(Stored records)

┄┄┄┄┄┄┄┄┄┄

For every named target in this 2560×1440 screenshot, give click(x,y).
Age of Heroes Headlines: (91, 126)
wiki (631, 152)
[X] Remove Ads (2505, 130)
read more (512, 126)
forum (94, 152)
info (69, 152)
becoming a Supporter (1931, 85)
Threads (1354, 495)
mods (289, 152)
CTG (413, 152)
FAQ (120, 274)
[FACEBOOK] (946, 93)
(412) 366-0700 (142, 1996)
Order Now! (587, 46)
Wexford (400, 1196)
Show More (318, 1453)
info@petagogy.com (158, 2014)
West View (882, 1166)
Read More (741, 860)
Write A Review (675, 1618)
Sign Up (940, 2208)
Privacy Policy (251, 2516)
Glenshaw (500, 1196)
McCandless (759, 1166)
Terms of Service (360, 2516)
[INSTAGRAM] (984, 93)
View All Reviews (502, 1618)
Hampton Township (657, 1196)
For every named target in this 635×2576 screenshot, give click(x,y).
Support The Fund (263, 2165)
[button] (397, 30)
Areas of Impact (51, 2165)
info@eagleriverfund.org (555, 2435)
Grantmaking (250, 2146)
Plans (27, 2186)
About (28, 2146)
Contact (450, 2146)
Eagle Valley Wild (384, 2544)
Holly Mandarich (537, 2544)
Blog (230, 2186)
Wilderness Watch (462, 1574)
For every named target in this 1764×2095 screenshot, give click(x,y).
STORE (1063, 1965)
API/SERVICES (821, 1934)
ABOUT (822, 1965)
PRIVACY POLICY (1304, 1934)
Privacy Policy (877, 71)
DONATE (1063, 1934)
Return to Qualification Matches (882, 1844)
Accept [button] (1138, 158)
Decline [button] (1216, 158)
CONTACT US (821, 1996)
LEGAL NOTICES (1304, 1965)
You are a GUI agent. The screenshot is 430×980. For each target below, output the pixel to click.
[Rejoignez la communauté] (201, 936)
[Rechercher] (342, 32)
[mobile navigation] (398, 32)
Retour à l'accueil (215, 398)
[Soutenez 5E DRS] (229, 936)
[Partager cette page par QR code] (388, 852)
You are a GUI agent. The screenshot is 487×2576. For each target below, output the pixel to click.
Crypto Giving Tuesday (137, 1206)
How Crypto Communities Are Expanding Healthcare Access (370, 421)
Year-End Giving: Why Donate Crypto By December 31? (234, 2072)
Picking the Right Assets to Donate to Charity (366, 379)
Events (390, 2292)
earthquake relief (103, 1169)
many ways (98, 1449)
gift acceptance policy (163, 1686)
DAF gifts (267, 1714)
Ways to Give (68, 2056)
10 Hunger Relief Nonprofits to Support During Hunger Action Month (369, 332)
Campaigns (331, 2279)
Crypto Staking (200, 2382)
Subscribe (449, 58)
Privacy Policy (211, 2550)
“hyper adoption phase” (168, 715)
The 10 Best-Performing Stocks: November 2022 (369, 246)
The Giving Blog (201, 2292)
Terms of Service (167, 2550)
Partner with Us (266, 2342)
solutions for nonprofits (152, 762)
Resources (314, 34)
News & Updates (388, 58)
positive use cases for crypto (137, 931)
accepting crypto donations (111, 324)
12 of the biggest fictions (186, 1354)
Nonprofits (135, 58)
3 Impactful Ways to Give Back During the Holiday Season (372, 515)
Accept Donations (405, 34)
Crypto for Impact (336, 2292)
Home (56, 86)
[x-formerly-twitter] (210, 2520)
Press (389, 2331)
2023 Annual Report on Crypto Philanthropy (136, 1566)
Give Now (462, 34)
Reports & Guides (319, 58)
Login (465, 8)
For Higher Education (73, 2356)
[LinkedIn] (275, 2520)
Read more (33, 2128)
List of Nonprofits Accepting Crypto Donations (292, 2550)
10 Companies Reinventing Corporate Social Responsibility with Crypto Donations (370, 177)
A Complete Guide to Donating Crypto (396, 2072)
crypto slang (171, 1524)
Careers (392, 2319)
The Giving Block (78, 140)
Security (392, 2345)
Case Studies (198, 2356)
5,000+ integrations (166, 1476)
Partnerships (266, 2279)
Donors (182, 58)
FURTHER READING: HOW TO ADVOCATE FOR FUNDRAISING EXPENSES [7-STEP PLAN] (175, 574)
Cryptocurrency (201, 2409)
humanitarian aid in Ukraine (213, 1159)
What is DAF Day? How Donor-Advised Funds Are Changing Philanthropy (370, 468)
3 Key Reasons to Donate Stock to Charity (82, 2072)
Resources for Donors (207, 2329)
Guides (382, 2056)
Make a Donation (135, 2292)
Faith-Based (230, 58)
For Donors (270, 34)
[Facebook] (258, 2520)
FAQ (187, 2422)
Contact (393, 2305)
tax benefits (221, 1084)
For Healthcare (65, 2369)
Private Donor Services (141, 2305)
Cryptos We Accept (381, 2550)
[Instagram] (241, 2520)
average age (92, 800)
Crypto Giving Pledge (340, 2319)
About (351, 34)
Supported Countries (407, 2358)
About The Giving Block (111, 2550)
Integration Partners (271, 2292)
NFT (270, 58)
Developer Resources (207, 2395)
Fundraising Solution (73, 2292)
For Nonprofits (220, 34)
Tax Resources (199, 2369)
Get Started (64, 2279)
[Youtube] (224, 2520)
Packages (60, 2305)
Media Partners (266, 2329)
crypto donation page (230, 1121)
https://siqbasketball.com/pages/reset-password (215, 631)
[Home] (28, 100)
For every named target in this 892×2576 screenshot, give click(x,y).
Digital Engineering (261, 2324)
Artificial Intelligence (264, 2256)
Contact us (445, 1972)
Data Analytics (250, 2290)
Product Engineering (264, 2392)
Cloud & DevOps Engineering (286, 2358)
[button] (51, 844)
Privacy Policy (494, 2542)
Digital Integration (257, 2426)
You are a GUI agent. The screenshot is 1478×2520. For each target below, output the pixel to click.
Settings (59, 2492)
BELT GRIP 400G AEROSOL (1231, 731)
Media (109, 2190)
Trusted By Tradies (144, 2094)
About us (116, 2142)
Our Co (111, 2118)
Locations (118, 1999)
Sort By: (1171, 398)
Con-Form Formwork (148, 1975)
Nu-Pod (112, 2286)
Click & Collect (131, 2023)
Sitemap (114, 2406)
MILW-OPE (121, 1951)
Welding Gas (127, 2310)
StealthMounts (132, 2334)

┄┄┄┄┄┄┄┄┄┄

> WHAT YOU WILL DO
Nothing but the lines above from the one containing "Privacy Policy (251, 2516)" through the one containing "10 Hunger Relief" should appear in the answer, each repeated exactly.

> SOLVED EXERCISE
Privacy Policy (251, 2516)
Glenshaw (500, 1196)
McCandless (759, 1166)
Terms of Service (360, 2516)
[INSTAGRAM] (984, 93)
View All Reviews (502, 1618)
Hampton Township (657, 1196)
For every named target in this 635×2576 screenshot, give click(x,y).
Support The Fund (263, 2165)
[button] (397, 30)
Areas of Impact (51, 2165)
info@eagleriverfund.org (555, 2435)
Grantmaking (250, 2146)
Plans (27, 2186)
About (28, 2146)
Contact (450, 2146)
Eagle Valley Wild (384, 2544)
Holly Mandarich (537, 2544)
Blog (230, 2186)
Wilderness Watch (462, 1574)
For every named target in this 1764×2095 screenshot, give click(x,y).
STORE (1063, 1965)
API/SERVICES (821, 1934)
ABOUT (822, 1965)
PRIVACY POLICY (1304, 1934)
Privacy Policy (877, 71)
DONATE (1063, 1934)
Return to Qualification Matches (882, 1844)
Accept [button] (1138, 158)
Decline [button] (1216, 158)
CONTACT US (821, 1996)
LEGAL NOTICES (1304, 1965)
You are a GUI agent. The screenshot is 430×980. For each target below, output the pixel to click.
[Rejoignez la communauté] (201, 936)
[Rechercher] (342, 32)
[mobile navigation] (398, 32)
Retour à l'accueil (215, 398)
[Soutenez 5E DRS] (229, 936)
[Partager cette page par QR code] (388, 852)
You are a GUI agent. The screenshot is 487×2576. For each target below, output the pixel to click.
Crypto Giving Tuesday (137, 1206)
How Crypto Communities Are Expanding Healthcare Access (370, 421)
Year-End Giving: Why Donate Crypto By December 31? (234, 2072)
Picking the Right Assets to Donate to Charity (366, 379)
Events (390, 2292)
earthquake relief (103, 1169)
many ways (98, 1449)
gift acceptance policy (163, 1686)
DAF gifts (267, 1714)
Ways to Give (68, 2056)
10 Hunger Relief Nonprofits to Support During Hunger Action Month (369, 332)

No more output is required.